Sunday, March 06, 2005

How Cheney runs the world.

Daniel Drezner calls attention to an essay in Foreign Policy by David Rothkopf about the foreign policy divisions within the Bush Administration, and in particular to the institutional clout that Vice President Cheney exercises in setting policy. This puts meat on the bones of a view I've had for a while that Cheney has extraordinary clout because off his mastery at determining how policy is presented to the President. Cheney is a consumate insider, but Rothkopf explains that he has institutional advantages, too -- the Vice President's national security staff is larger than that of any of his predecessors. Put this all together, and you get this:
Richard Haass, who served in the administrations of both George H.W. Bush and George W. Bush and is currently president of the Council on Foreign Relations, recalls that Cheney had “three bites at the apple.

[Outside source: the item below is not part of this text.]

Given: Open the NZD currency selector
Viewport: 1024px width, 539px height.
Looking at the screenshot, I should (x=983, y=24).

He has his staff at every meeting. He would then come to principals’ meetings. And then he’d have his one-on-ones with the president. And given the views that came out of the vice president’s office, it introduced a certain bias to the system…. As a result, I felt that at just about every meeting, the State Department began behind two and a half to one.”
This is very much the same picture that emerged on the domestic side from Ron Suskind's book about Paul O'Neill's stint as Treasury Secretary, The Price Of Loyalty.